Vitess has an opinionated approach to database scalability. Some of those opinions have minimal controversy such as how durability should be provided via replication, but the one I find interesting is the 250GB per MySQL server recommendation.
Is this a physical MySQL Limit? #
In short: no. By “physical limit” I mean is there a file format restriction that says databases can not be greater than 250GB?
The physical limit for InnoDB is 64TB per tablespace, and in the default configuration each table is its own tablespace. With table partitioning, this limit can be extended even further.
Is this a practical MySQL Limit? #
In short: not necessarily. By “practical limit”, I mean does MySQL instantly break down when it hits 250GB in database size? It is not uncommon for practical limits to be reached before physical limits.
The answer to this depends a lot on the table structure (and query patterns). Take these scenarios for example:
Table A:
CREATE TABLE tablea (
id INT NOT NULL PRIMARY KEY auto_increment,
b DATETIME NOT NULL,
c VARBINARY(512) NOT NULL,
INDEX(b)
);
Table B:
CREATE TABLE tableb (
id INT NOT NULL PRIMARY KEY auto_increment,
b DATETIME NOT NULL,
c VARBINARY(512) NOT NULL,
UNIQUE (c)
);
.. they look almost identical right? Lets try and insert rows into them in 32 parallel threads for one hour:
INSERT INTO {tablename} (b, c) VALUES (NOW(), RANDOM_BYTES(512)), (NOW(), RANDOM_BYTES(512)), ..;
Why do these two tables perform so wildly different? #
The index on c is wider (512 bytes vs. 6 bytes), but the random insertion combined with uniqueness is the real performance killer over time.
With Table A, the performance is stable and consistent because the inserts are to the end of the table and the required pages are in memory. I repeated the benchmark with a 128MB buffer pool and observed only a 13% decrease in performance:
With Table B, insert performance is not sustained during the run time of the benchmark. Because the insert pattern on the unique index is random, there is no guarantee that the required index pages are in memory. But those pages must be loaded to make sure that a constraint check is not violated (column c must be unique).
So it is fair to say that the workload on Table B requires a higher memory fit than the workload on Table A. We could also improve performance by switching from RANDOM_BYTES(512)
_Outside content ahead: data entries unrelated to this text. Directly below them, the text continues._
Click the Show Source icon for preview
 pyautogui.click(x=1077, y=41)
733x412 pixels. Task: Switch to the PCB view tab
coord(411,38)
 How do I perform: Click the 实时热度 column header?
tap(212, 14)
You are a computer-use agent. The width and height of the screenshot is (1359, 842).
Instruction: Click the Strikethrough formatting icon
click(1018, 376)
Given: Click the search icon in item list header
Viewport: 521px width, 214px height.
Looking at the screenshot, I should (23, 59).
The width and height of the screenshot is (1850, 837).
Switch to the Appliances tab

to something that is more insert efficient but still 512 bytes:
SELECT LENGTH(CONCAT(current_timestamp(6), RANDOM_BYTES(486)));
+---------------------------------------------------------+
| LENGTH(CONCAT(current_timestamp(6), RANDOM_BYTES(486))) |
+---------------------------------------------------------+
| 512 |
+---------------------------------------------------------+
1 row in set (0.00 sec)
Converting to Insert Efficient #
By prepending the random bytes with 26 bytes of a timestamp, the value becomes insert efficient. With our 16GB buffer pool we now have a very low rate of read-modify-write and can sustain performance as the table grows.
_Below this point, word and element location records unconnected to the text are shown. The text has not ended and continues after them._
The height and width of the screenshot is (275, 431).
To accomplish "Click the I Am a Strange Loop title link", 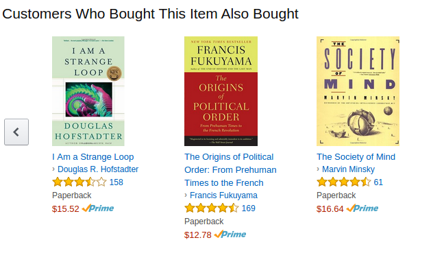I will pyautogui.click(x=93, y=157).
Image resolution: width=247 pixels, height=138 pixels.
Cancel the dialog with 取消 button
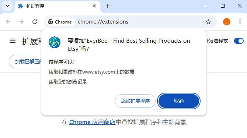[179, 101]
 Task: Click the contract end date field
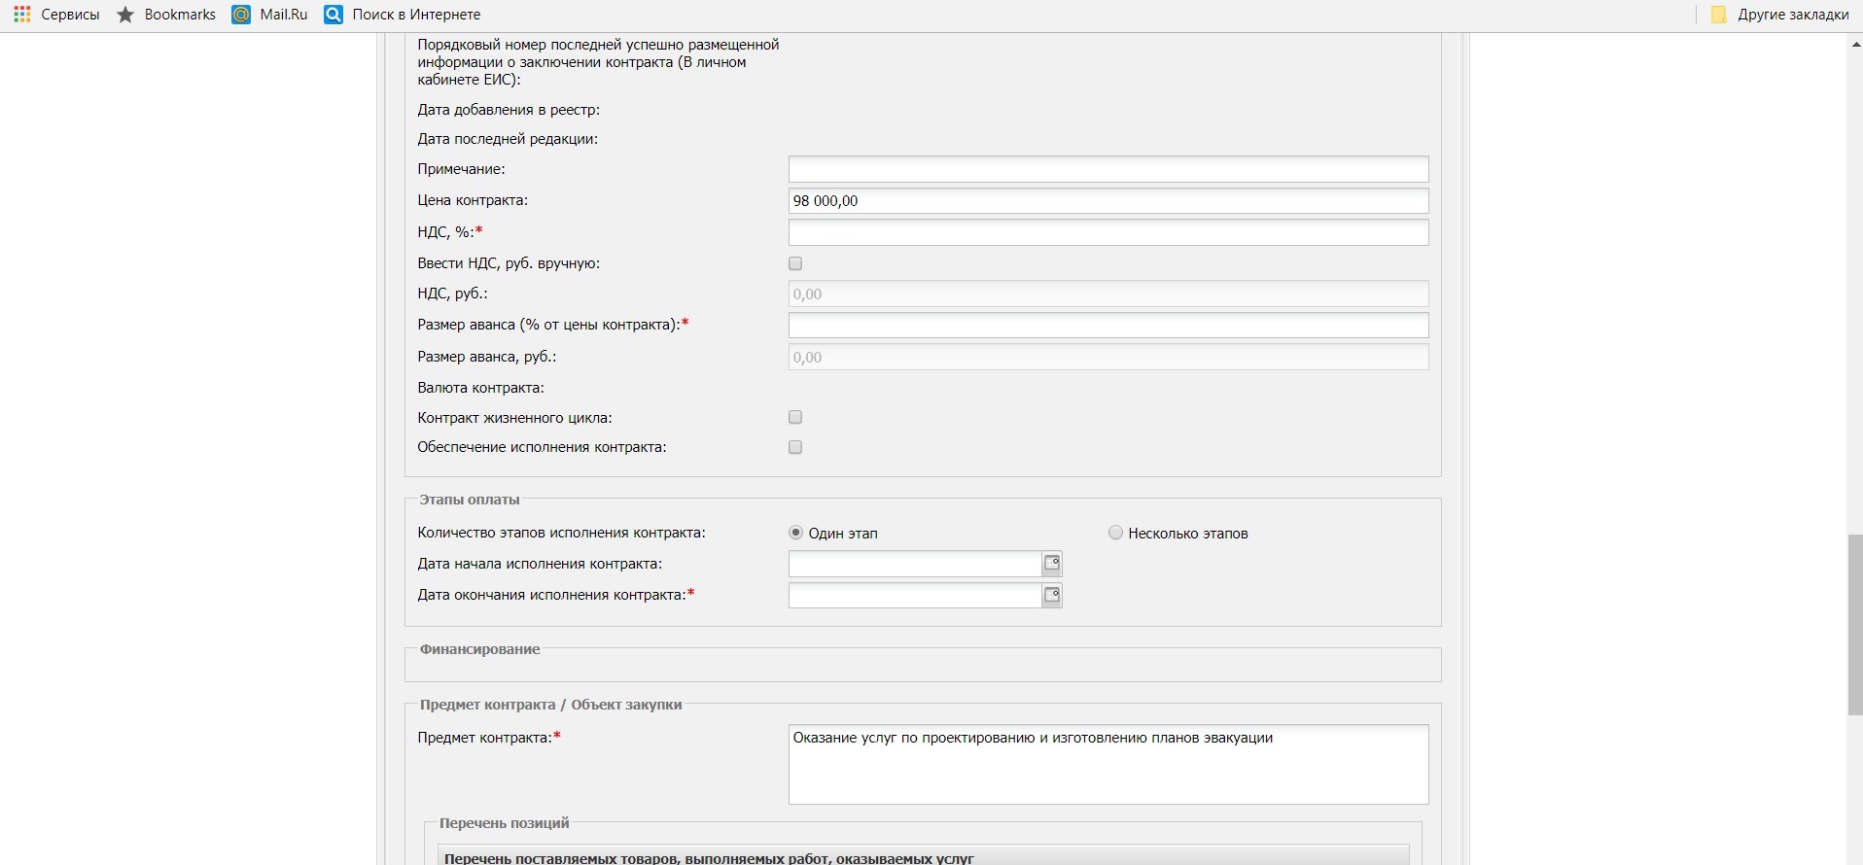point(914,595)
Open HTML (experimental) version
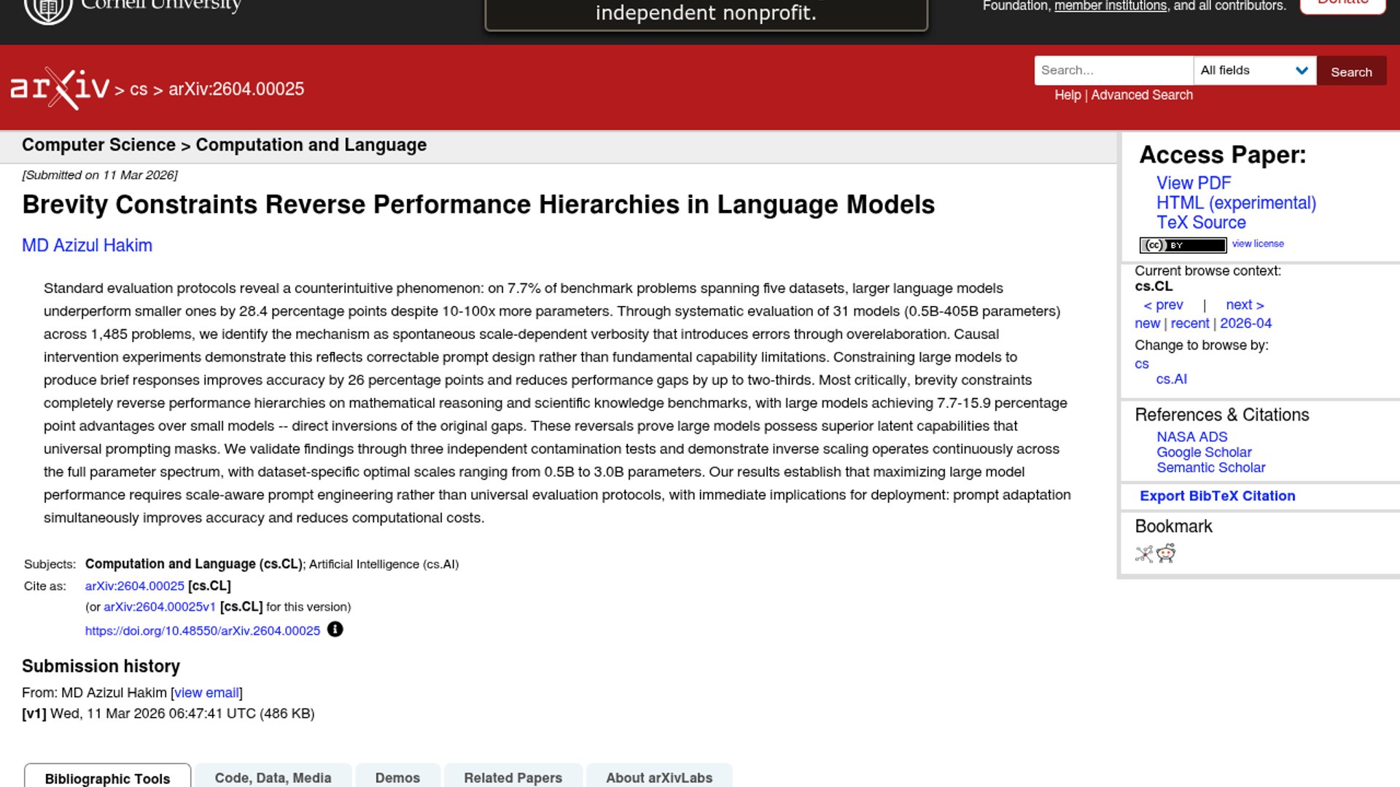The height and width of the screenshot is (787, 1400). tap(1236, 203)
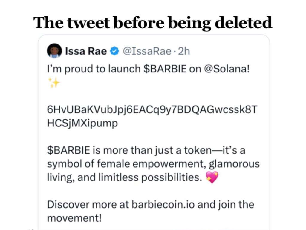This screenshot has height=230, width=306.
Task: Click the blue verified badge
Action: [114, 51]

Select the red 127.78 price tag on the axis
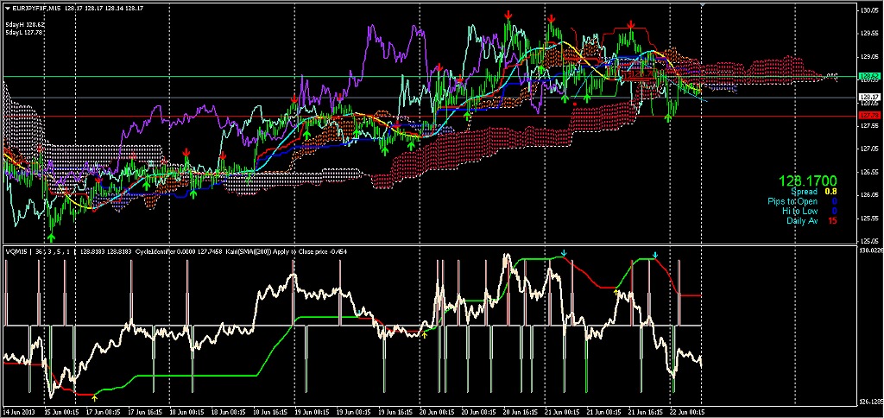[868, 115]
How far can an efficient inserts scale? #
Table A only lost 13% of its insert performance when the buffer pool was lowered from 16GB to 128MB. To prove that there is not a clear “maximum number of rows” limit, let’s now extend the test run time to 5 hours. After inserting almost 463 million rows, we can see our 376GB table still retains most of its insert performance:
Insert performance is not limited by data size, or number of rows. It is dependent on the table+index structure, and how rows are inserted. It is really difficult to provide a generalized answer here. You could have a 256GB database that works well with 1GB RAM, and another 256GB database that requires 128GB RAM.
Okay, why the limit? #
The example in the previous section described insert performance to illustrate a point. But performance is not limited to insert performance :-) Specifically, some management tasks become more difficult with larger databases:
- Taking a full backup
- Provisioning a new read replica
- Restoring a backup
- Making a schema change
- Reducing replica delay
Let’s use a 4TB shard failure as an example:
- When the master fails, the blast radius will be much larger, potentially taking more of the service offline.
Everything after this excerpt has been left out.